By Mark F. Gray, Special to the AFRO, gray@afro.com

Despite its perception as a suburban sport played mostly by White athletes, Black players and teams are finding more than just a niche in lacrosse.  In Prince George’s County, players are picking up the game at an early age and its beginning to show up on the field.

After years of talented athletes gravitating to sports, then being forced to compete at an elite level in high school at private schools in the Washington Catholic Athletic Conference, Bowie High School is changing the narrative about the quality of play in the D.C. suburbs.  They finished the season 14-2 and beat Northwestern 9-7 to win the regional championship in the Maryland Public Secondary Schools Athletic Association (MPSSA) 4-A playoffs.

Bowie High School Lacrosse Team made it to the Maryland State 4-A semifinals before losing to the Howard Lions. (Courtesy Photo)

The quiet chatter in lacrosse circles has been that White coaches would like to have more Black “athletes” from other sports pick up their game.  Even if the athlete had never played before, the mindset would be to teach them lacrosse skills to blend with the athleticism and the results would be the type of players that are helping schools like those in Prince George’s County become contenders for state championships.

However, the access to training and offseason programs to development has been a long time coming.  When a region is dominated by football and basketball talent, offseason skills development are challenges for lacrosse athletes, and the reasons are less than financial. Nonetheless, the level of athlete and the access to the game are making lacrosse an entertaining brand to watch with teams now mastering the art of attacking.

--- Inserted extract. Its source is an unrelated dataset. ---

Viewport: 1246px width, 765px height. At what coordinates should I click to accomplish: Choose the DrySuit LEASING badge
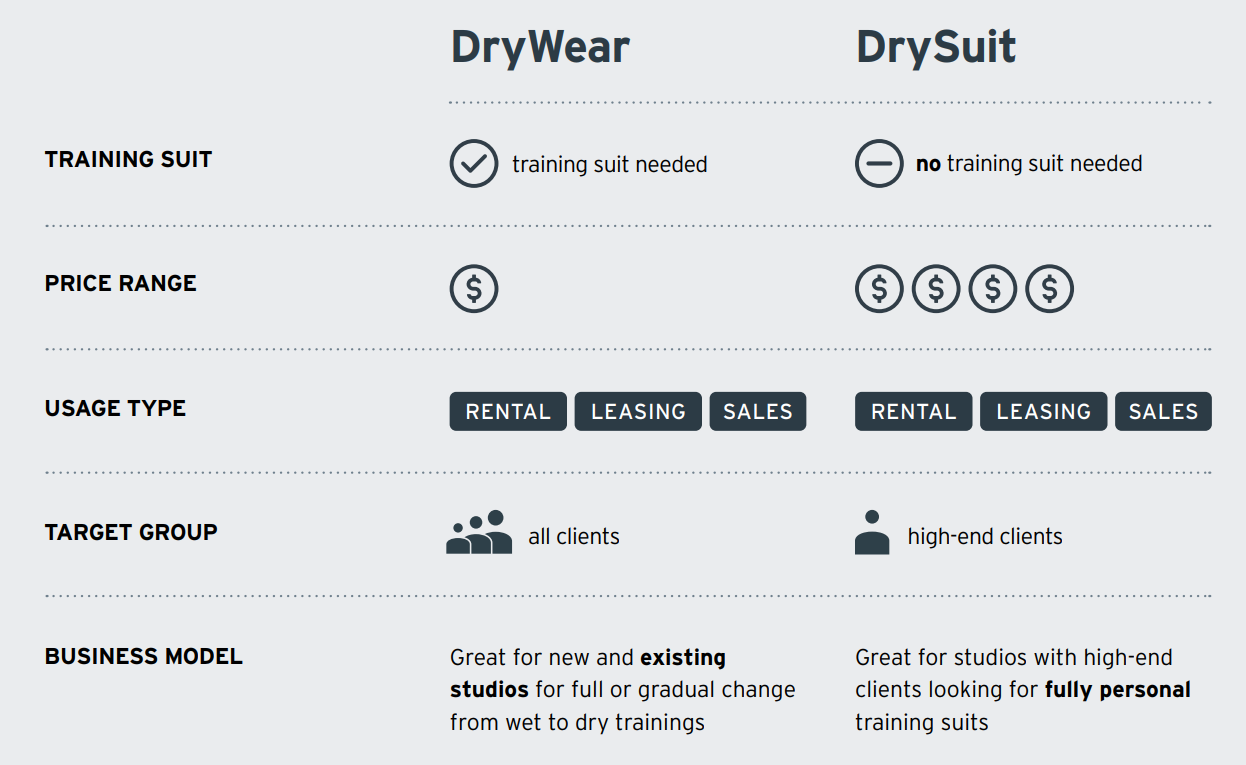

But as is the case in all team sports the offense sells tickets and the defense wins championships.  That’s what separated Bowie and Northwestern from the rest of Prince George’s County’s teams this season.  When it mattered most, it was the defense that was buoyed by the athleticism, which made the difference.

During the regular season, and until their loss in the state semifinals, Bowie’s only blemish was an 8-6 home loss to Roosevelt.  Their resilience and growing talent base fueled the run to within two games of playing for a state championship, and it was especially on display when they advanced in the state semifinals.

Bowie’s tempo and pressure was the difference in their postseason run started against Eleanor Roosevelt. The Bulldogs were able to sustain the momentum all game by pressing the pace on both the offensive and defensive side of the field. Offensively, their relentless attacks of the defense midfielders shaped the direction of the game from the start.

DuVal Harrell anchored their defensive midfield that contained an explosive Roosevelt offense.  He was key to their attack oriented defense that yielded more than 10 goals only once this year.  In conference play, Bowie on Roosevelt scored as many eight against their defense. City College of Baltimore lit the lamp nine times – the most any team would score against the Bulldogs to open the season in March – and the season of the “D-Block Defense” was born.

 In their semifinal victory over the Bulldogs, offense exploded in their 17-8 rout of Roosevelt.  Offensively, there were major contributions from Hashim Gafney who scored five goals with three assists. Tyson Cardoso and Kobie Johnson combined for six goals and two assists. Jeremiah Parrish also scored three goals.

 After outscoring Flowers and Roosevelt 25-8 in their first two playoff games, Northwestern held them to nine but it wasn’t enough as the “D-Block” did just enough to help them win the region with a 9-7 win.

Howard, ended Bowie’s season with a 15-2 loss in the Maryland 4-A semifinals.